After you dry off the acetone completely, you can resuspend the proteins in PBS or any other phosphate buffer. However, there are other buffers you can use. Just make sure you do not exceed the maximum salt limit. See 'http://www.beyotime.com/Compatibility%20Chart%20For%20Bradford%20Kit.pdf' for the maximum limits.
You can concentrate the proteín in cartigde and resuspended at original volume in buffer Tris-HCl, Phosphate, or any other buffer acording future protein charactherization analitical assays.
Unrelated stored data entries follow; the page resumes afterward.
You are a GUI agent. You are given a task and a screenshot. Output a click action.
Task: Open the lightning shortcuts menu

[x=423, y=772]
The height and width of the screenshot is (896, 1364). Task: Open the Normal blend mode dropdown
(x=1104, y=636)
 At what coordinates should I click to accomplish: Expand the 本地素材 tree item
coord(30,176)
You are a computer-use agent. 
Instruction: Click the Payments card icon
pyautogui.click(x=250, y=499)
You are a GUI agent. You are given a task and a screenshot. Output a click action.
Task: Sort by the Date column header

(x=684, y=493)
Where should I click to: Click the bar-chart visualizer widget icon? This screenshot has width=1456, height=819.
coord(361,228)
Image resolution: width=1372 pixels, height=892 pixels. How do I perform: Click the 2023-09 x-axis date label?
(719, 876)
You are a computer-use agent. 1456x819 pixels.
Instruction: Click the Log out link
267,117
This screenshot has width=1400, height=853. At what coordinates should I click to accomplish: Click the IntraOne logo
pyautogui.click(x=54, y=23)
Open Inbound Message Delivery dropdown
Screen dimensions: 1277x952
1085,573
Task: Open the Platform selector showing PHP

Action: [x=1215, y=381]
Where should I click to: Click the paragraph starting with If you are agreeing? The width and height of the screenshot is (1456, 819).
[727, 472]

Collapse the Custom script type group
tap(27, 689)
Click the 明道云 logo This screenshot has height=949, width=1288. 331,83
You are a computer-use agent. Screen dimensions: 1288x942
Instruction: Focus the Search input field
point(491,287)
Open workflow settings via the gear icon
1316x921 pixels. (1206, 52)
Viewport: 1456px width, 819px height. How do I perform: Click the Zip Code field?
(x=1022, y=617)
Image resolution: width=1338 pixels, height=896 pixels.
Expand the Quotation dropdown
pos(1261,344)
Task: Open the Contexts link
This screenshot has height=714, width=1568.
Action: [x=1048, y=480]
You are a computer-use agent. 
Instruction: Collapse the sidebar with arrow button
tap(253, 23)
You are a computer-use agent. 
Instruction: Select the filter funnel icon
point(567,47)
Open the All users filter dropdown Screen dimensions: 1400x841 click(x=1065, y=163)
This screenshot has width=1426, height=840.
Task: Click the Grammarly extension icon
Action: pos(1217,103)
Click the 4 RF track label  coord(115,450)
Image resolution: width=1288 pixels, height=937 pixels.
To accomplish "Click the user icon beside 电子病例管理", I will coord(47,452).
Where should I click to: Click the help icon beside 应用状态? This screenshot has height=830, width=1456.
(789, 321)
The buffer to be used depends on the further analysis you can to do. If you only want to measure protein concentration using Bradford method, then it's quite simple. You can use many buffers: phosphate buffer, carbonate buffer, Tris-HCl (cheap and easy to prepare)...If you want to do any other analysis to characterised your proteins, then you have to check which are the best physiological conditions for them in terms of salt concentration, pH, etc.
Please, be careful with protein extraction using TCA. TCA interferes with many reactives. After protein precipitation using TCA, you have to be sure that you completely remove TCA from the protein pellet (several washes must be done). Otherwise, TCA affects Bradford assay, sample buffer for electrophoresis etc.
PBS works well. However, If you think your further experiments can be influnced by introduction of salt, then I would suggest for partial rehydration buffer (7 M urea, 2 M thiourea and 4% CHAPS)
Could I dissolve my TCA/DOC-precipitated protein sample in PBS for concentration measurement using BCA kit before analysing the samples using Western Blot?